An attempt to declare the Glory of God for what He has chosen to do with our lives. A legacy to leave to my children in the telling of it.

Tuesday, June 29, 2010

Galloping Goats

In theory it makes sense to stake out the goats so that they can eat all of the grass and weeds in the areas that are not fenced off. And, being their home is currently under construction and they do not have any access to pasture since I cut them off from going out with the steers and horses after they escaped for the umpteenth time, it is the next logical thing to do rather than pay for hay all summer again. But any of you goat ladies out there know what the reality of it really is.

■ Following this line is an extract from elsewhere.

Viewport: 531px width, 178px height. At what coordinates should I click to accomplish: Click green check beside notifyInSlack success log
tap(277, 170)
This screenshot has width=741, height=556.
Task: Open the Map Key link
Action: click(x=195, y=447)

It means chasing these little normally tame and cuddly critters over 40 some acres several times a day. Rather than calmly staying tied up and eating their full they plot and scheme until they have masterminded a way for every single one of them, or at least all but one of them so the appointed one can stand there and cry until somebody finally comes out to see what in the world could be wrong now and why is there only one cotton-pickin' goat tied up, to get loose and run around and eat where they are not supposed to eat. Like the grapes. Or the oat field. If the name wasn't already taken I would change our farm name to Galloping Goats Farm , or better yet, Galloping Mom farm, or Get that Goat Farm. Dreaming of all those spots to come makes it worth every single time I have to chase them. And the way we're going again this reconstruction year those spotted babies are going to come sooner rather than later. Oh for the love of goats.


Galloping Goats Farm said...

Thanks for the link!

Galloping Goats Farm said...

In my booth, people always ask me if goats really do gallop-I tell them, "yes, if there is food involved."

Cathy said...

Oh boy! I don't know if I should say it, but you're really making me appreciate my husbands decision to not do the goat thing right now! LOL!